The figure below gives a high-level overview of the nextAuth architecture. Note that it does not show supporting components and detailed communication flows.
The nextAuth Authentication Server (NAS) is responsible for handling all communication with the mobile app while performing authentication, transaction signing, push messages… The NAS also acts as session/token validation server towards all integrated applications. The NAS exposes a REST API, which can either be directly integrated in the business application, or indirectly, through an Identity Provider (IdP) or Resource Gateway.
The nextAuth Mobile SDK runs as part of the mobile app and provides all necessary functionality to perform authentication towards the NAS. The Mobile SDK consists of a hardened compiled library which contains all security sensitive functions. The compiled library is wrapped in an integration layer which provides the functions to interact with the hardened part. The integration layer is available for both Android and iOS.

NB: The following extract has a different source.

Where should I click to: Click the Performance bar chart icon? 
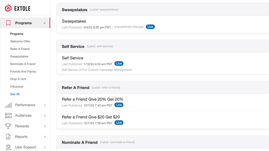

The NAS on its own only provides a REST API. Custom developed applications can directly interact with this application. There are however plenty of ways to integrate nextAuth into existing software:
- through a reverse proxy (e.g. nginx with nextAuth configuration), which injects the necessary headers for the application;
- through SAML or OIDC, using the nextAuth IdP;
- through a third-party IdP, either with a nextAuth plugin or a delegation to the nextAuth IdP.
The NAS requires a MySQL/MariaDB instance. For production environments, we recommend running a clustered database server to ensure high availability.
A Redis instance is required for synchronisation between NAS instances and for in-memory storage.
The NAS requires access to Google FCM and APNS in order to send out push messages to mobile devices.